◆ **Text under study**
★ ★ ★
Mom and Doug (dad) are going away on a month-long RV trip on Labor Day. I'm really excited for them. They always have a great time, despite the understandable nerves over a monthlong uprooting.

This year, I'm a bit nervous that they're leaving. Given Grandma's medical state, plus observable decline in the past month, chances are more than negligible that she'll kick it while they're gone.

Oddly enough, that possibility is not what's bothering me about them leaving. My parents are getting older, too. With them gone a whole month and Grandma with one foot in the grave and the other on a banana peel, I'm being forced to glimpse reality:

Someday, I will have to live without my parents.

They're my emotional support, my peanut gallery, my cheering section.

I don't have many friends - none my age, for sure. And I don't have a boyfriend. If driving men away was an Olympic sport, you're looking at the Michael Phelps of Singledom.

I'm really not that lonely. I've got too many hobbies to count, and I am truly happy. But we all need a person. I'm not positive that my being alone later in life will be a problem, just like I'm not positive that I'll actually still be alone and able to park in the middle of my garage.

I guess it's just one of those things. You know it's there, you can't do a thing about it, but its true impact on your life depends on how you perceive it.

I'm baaaack...

I'm sure I have no followers anymore after having taken such a long hiatus from posting. I have really great excuses though, so buckle your seatbelt, here they come:

1) The Portland Willamette Writer's Conference was the first week of August, and I took most of July to fine-tune my books and to obsess about the conference. When I'm in obsess mode, there's little room for anything else.

2) I got some great feedback on my books, and I got a request to see a full manuscript of my spy-thriller novel! How awesome. So I was taking my time with submitting the manuscript so that I could incorporate the great ideas and direction I got from my manuscript reader. I got home from Portland, thinking, "Hey, no big deal! He just suggested I fix this...and that...and that..." and one hundred pages of changes later...

3)...I had surprise neck surgery. I had this lump in my neck that was growing like the mushrooms in my front lawn. When I started having trouble swallowing, I gave in and went to the doctor. People might think that former cancer patients probably go to the doctor a lot - and that may be. But for me, I need to be bleeding out of an unusual orifice, eye, nostril, etc. before I'll make an appointment with my doctor. He's a great guy, don't get me wrong. He expressed jealousy of me once that I have the time to read things like "Anna Karenina." I wanted to bring him a Cliff Notes copy of it at my next appointment, but wasn't sure if he would think it was funny or not.
★ ★ ★
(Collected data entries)
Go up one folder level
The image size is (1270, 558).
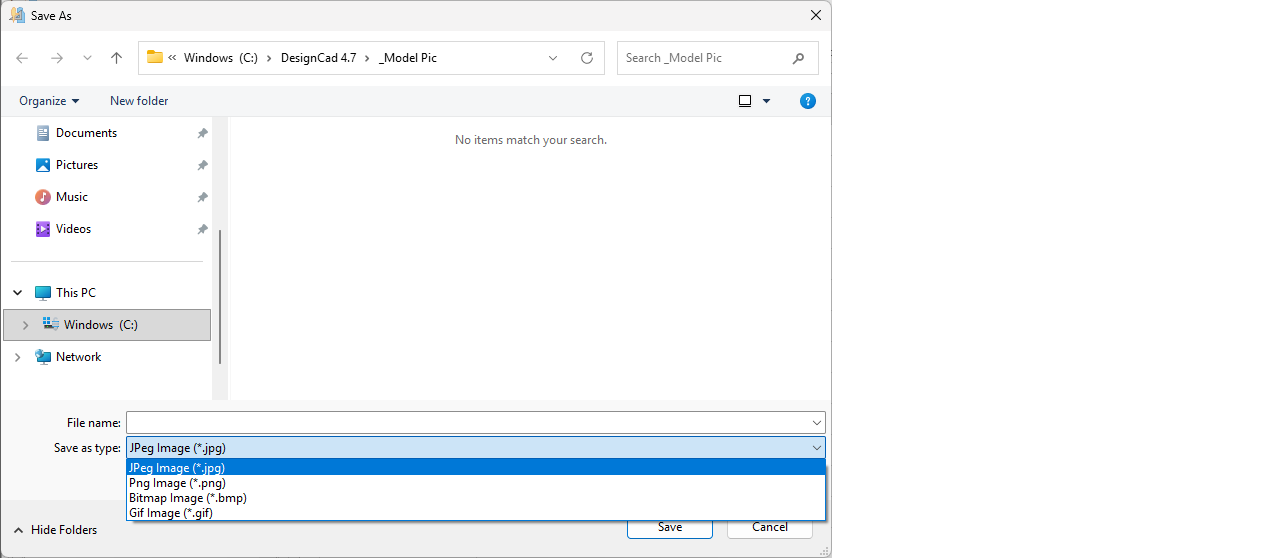click(116, 58)
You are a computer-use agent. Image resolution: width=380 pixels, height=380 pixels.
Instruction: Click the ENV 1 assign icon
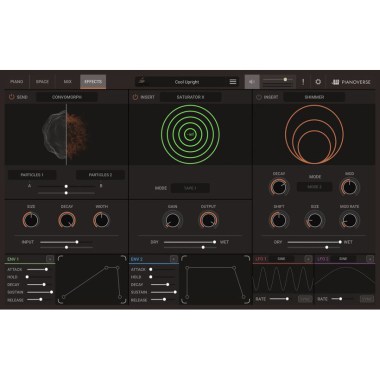coord(50,259)
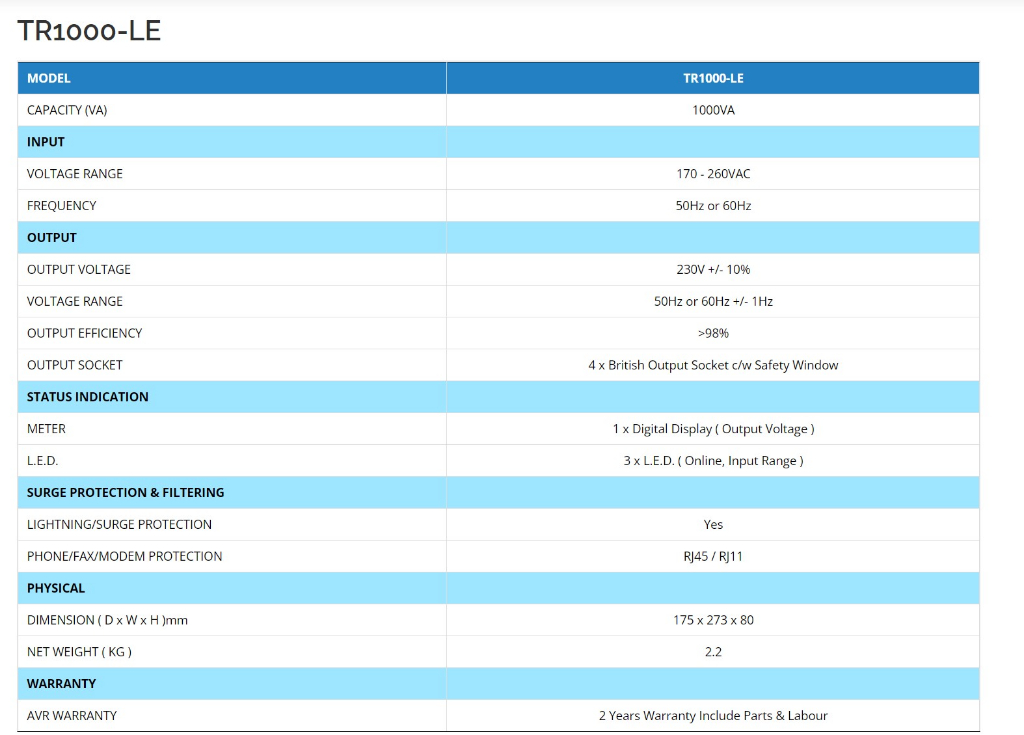
Task: Click the TR1000-LE page heading
Action: [89, 31]
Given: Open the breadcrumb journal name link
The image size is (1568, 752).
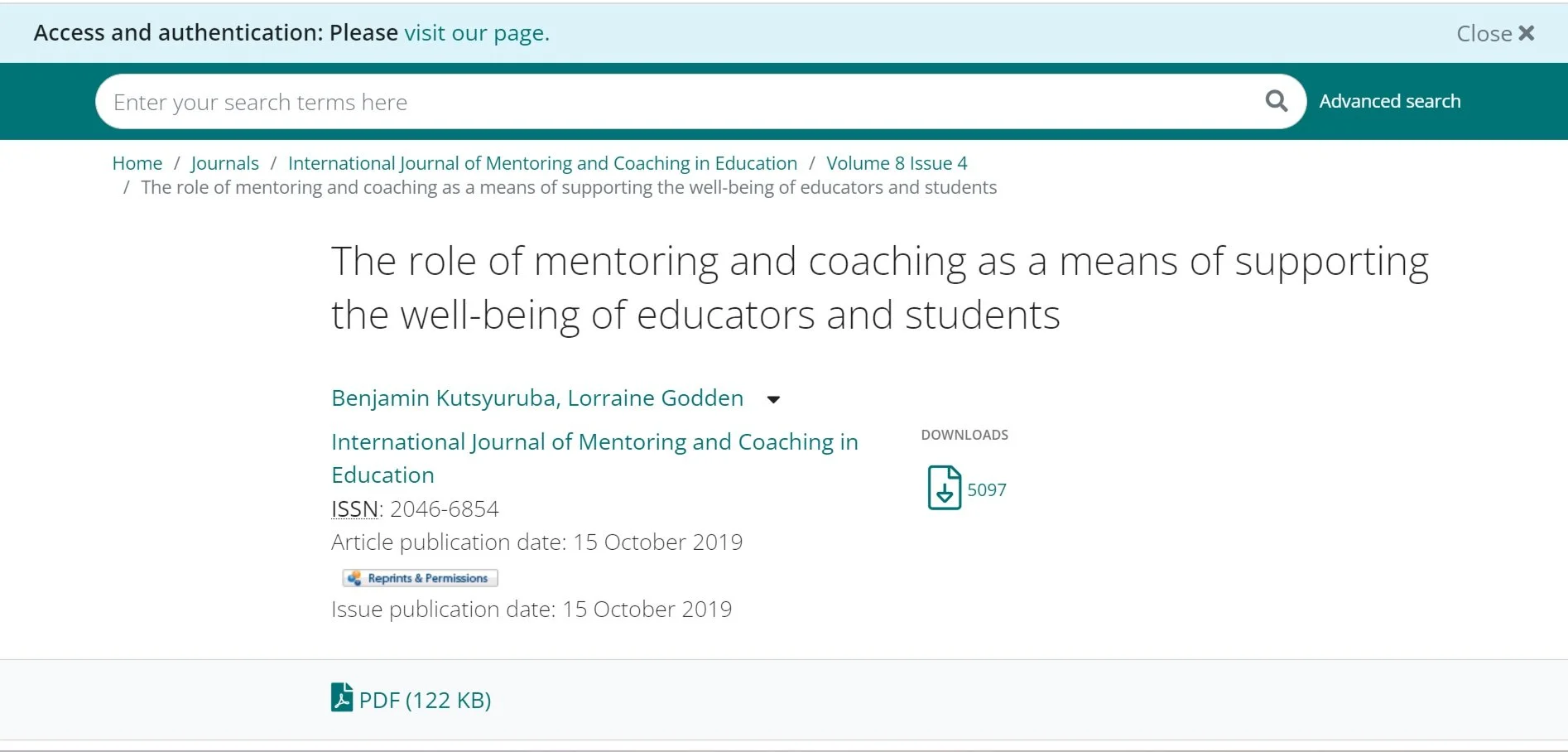Looking at the screenshot, I should [x=542, y=163].
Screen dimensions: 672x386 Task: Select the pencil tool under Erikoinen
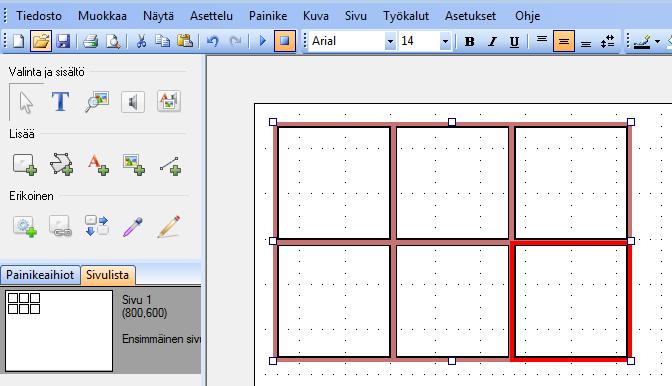[168, 226]
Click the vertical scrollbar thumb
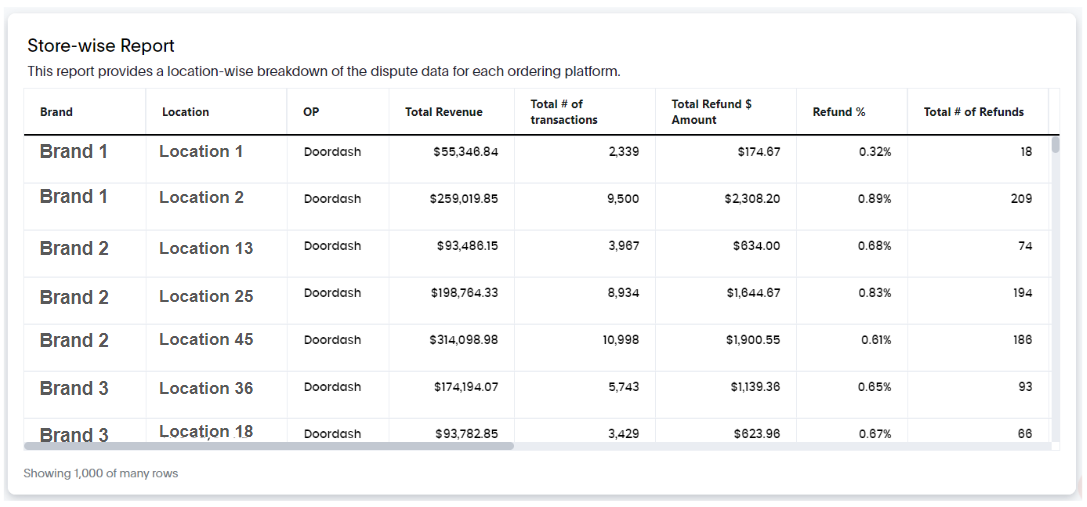1087x507 pixels. coord(1055,144)
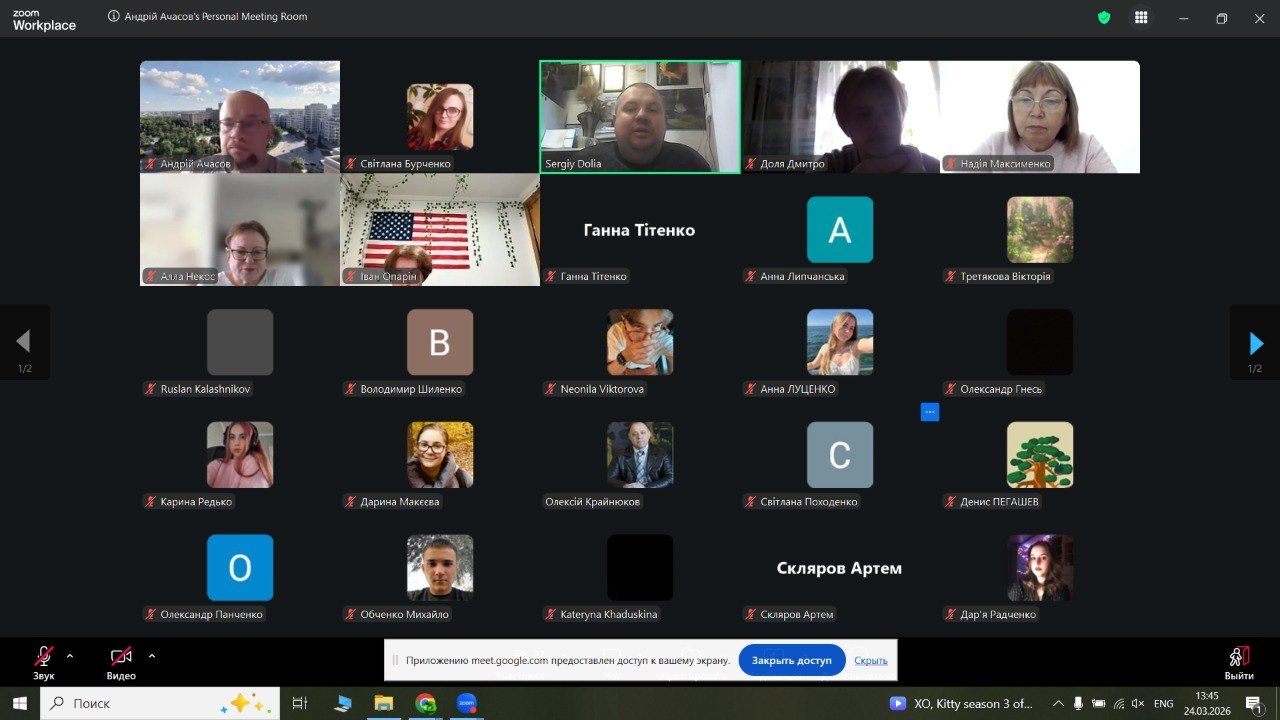Unmute microphone with the Звук button
The height and width of the screenshot is (720, 1280).
pyautogui.click(x=43, y=659)
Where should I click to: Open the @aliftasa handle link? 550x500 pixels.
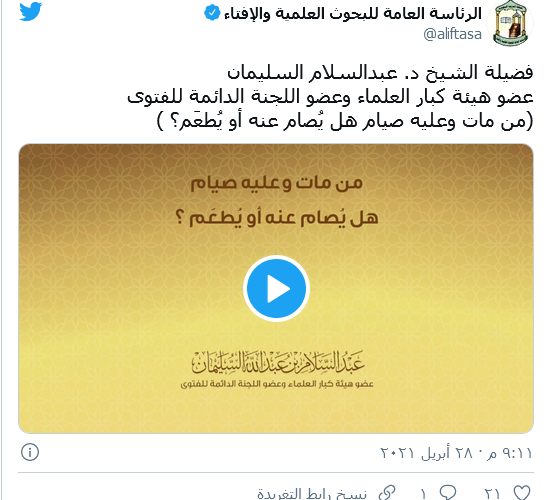[452, 34]
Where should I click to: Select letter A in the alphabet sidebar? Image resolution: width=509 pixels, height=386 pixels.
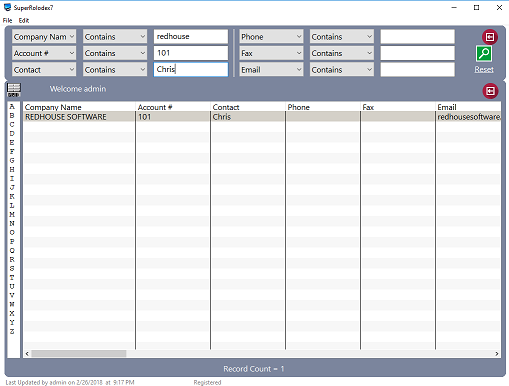pyautogui.click(x=12, y=107)
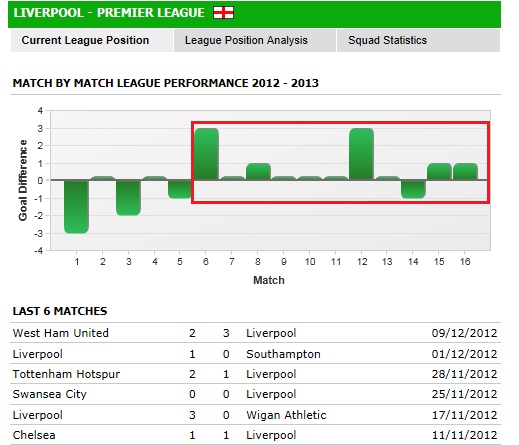Select the match 3 negative bar
The width and height of the screenshot is (519, 445).
click(x=128, y=198)
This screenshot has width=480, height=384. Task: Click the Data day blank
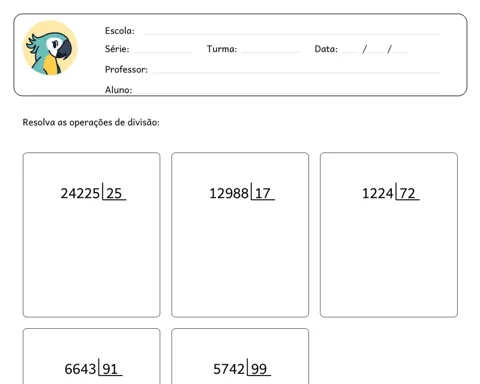coord(350,52)
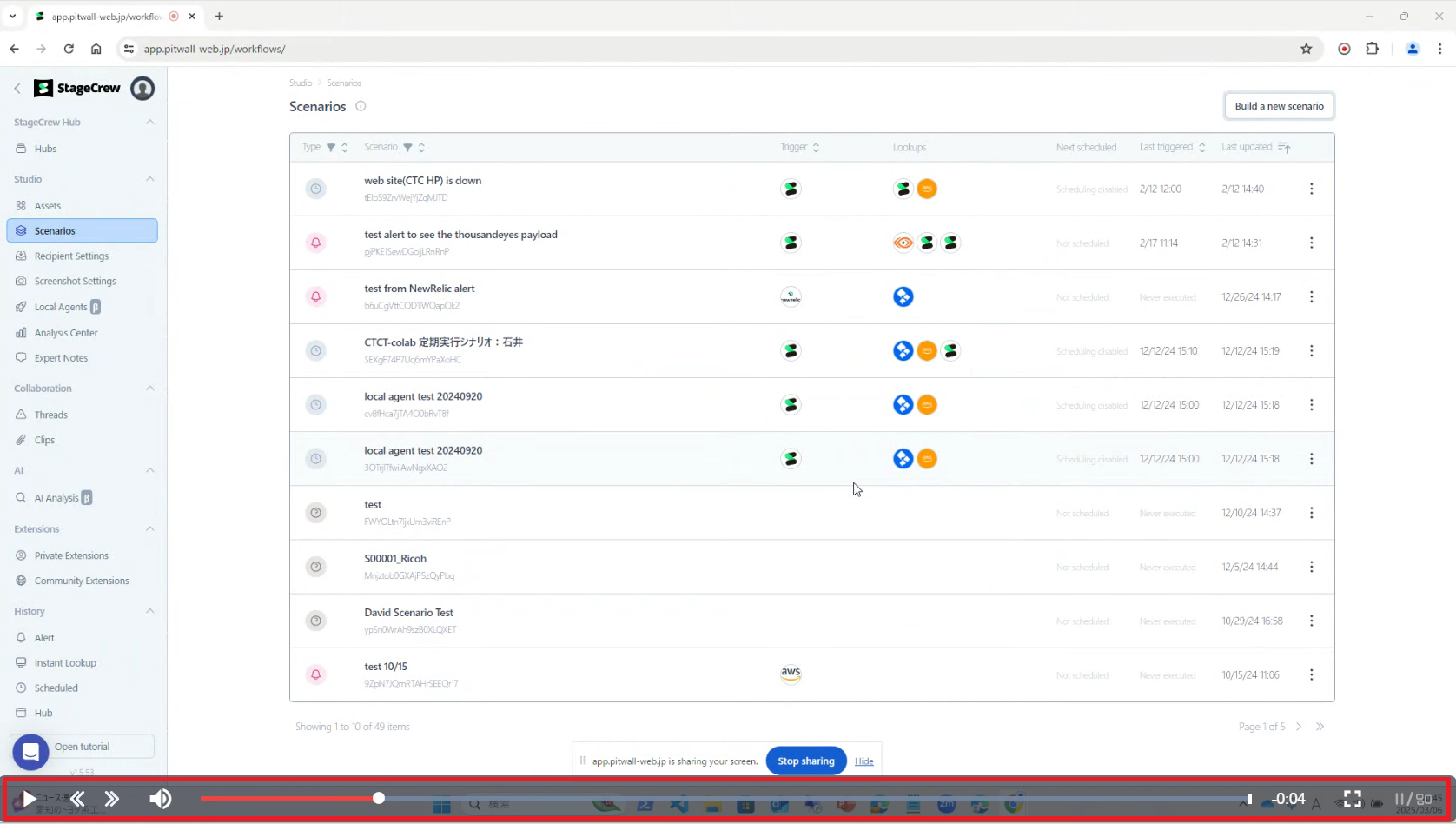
★ ★ ★
◆ **Tasks to perform**
a) Answer each question from the blog post.
(i) On what day are Mom and Doug leaving on their RV trip, and how long will the trip last?
(ii) When was the Portland Willamette Writer's Conference held?
(iii) What symptom finally led the writer to go to the doctor about the lump in the neck?
b) Summarize the blog post in two sentences.
The items are separate material from the blog post.

◆ **Your responses**
a)
(i) They are leaving on Labor Day for a month-long trip.
(ii) It was held the first week of August.
(iii) The writer started having trouble swallowing.

b) With the writer's parents leaving on a month-long RV trip on Labor Day and Grandma in decline, the writer is forced to face the fact that someday they will have to live without their parents. After a long break from posting, the writer explains the absence: preparing for and attending the Portland Willamette Writer's Conference, revising a spy-thriller manuscript after a request to see it in full, and having surprise neck surgery.